* [Explore the material]
1/ According to the passage on measuring hydration with NMR, what property of hydrogen atoms does quantitative NMR measure?
2/ Extend the passage on measuring hydration with NMR, picking up right after its final sentence.

* [Source passage]

-------

Dr. Cima began working on the project around 10 years ago when he realized that the need for an accurate, noninvasive way to measure hydration was highly significant. A new approach based on NMR was chosen by the MIT team. In T2 Biosystems, a company Dr. Cima had previously launched, small NMR devices were used to diagnose bacterial infections by analyzing blood samples of patients. Dr. Cima came up with the idea of using such devices to measure water content in tissue.

A few years ago, the team got a grant from the MIT-MGH Strategic Partnership to conduct a small clinical trial for monitoring hydration. Patients with end-stage renal disease who were on dialysis regularly and healthy controls were studied. The MIT-MGH team was able to show that more accurate information on dry weight could be provided by quantitative NMR, which works by measuring T2 relaxation time, a property of hydrogen atoms. Both the environment and quantity of hydrogen atoms present could be measured by the T2 signal.
 
“The beauty of magnetic resonance compared to other modalities for assessing hydration is that the magnetic resonance signal comes exclusively from hydrogen atoms. And most of the hydrogen atoms in the human body are found in water molecules,” says Dr. Colucci

Fluid volume in patients before and after they underwent dialysis was measured by the research team using the device.

-------

* [Data segment]

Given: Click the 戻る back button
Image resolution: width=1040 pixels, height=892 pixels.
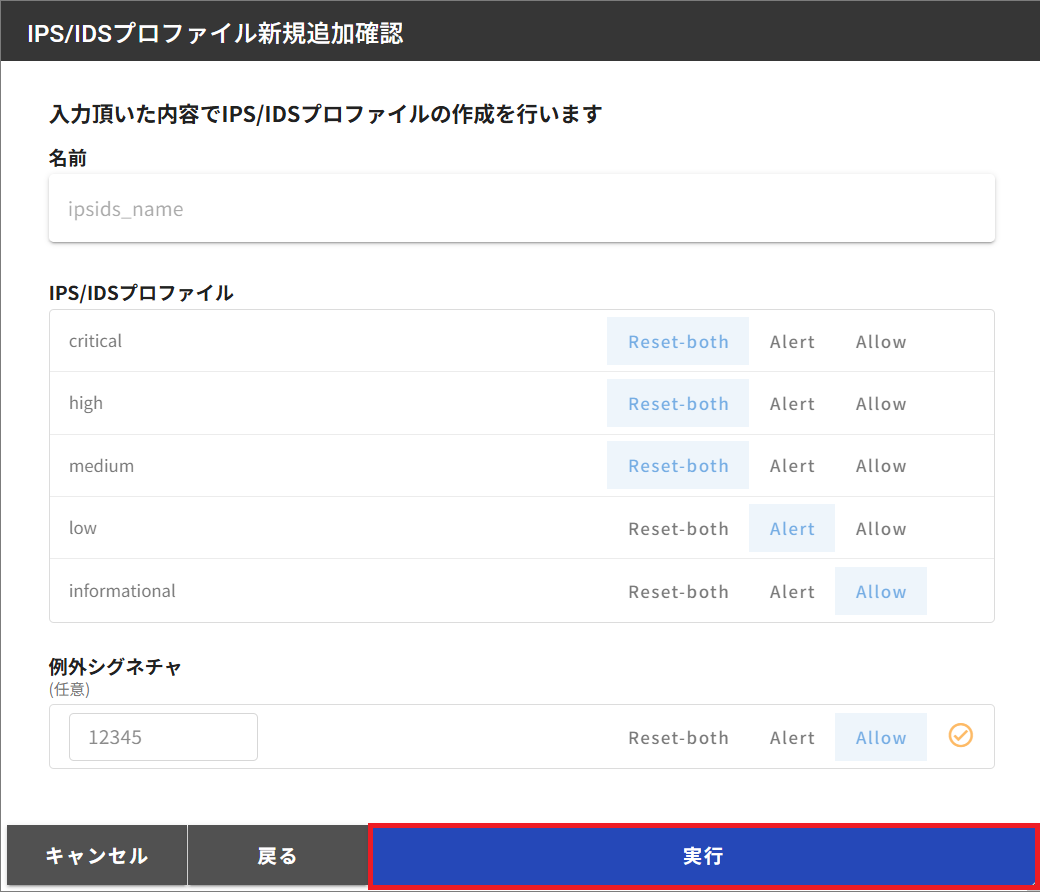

-------

* [Results]
1/ It measures T2 relaxation time.

2/
The results exhibit that this technique has the potential to tell apart healthy patients from those requiring dialysis right after the first measurement. Additionally, the measurement could also show the dialysis patients correctly moving closer to a normal hydration state during the course of their treatment.

The Way Forward

Additional clinical trials with dialysis patients are being planned by the research team. Dialysis, which currently costs the US more than $40 billion per year, is expected to be one of the biggest applications for this technology. Monitoring of this kind could also benefit around 5 million other people in the country with congestive heart failure.

“The water retention issues of congestive heart failure patients are very significant,” Dr. Cima says. “Our sensor may offer the possibility of a direct measure of how close they are to a normal fluid state. This is important because identifying fluid accumulation early has been shown to reduce hospitalization, but right now there are no ways to quantify low-level fluid accumulation in the body. Our technology could potentially be used at home as a way for the care team to get that early warning,” he added. 

While studying the healthy controls, the research team incidentally also found that the device could detect dehydration. This feature could benefit in monitoring the elderly who frequently become dehydrated as with age their sense of thirst would have lessened. Similarly, athletes participating in marathons or other endurance events could also use the device to check hydration.

The research team also planned for future clinical trials to test their technology's potential to detect dehydration.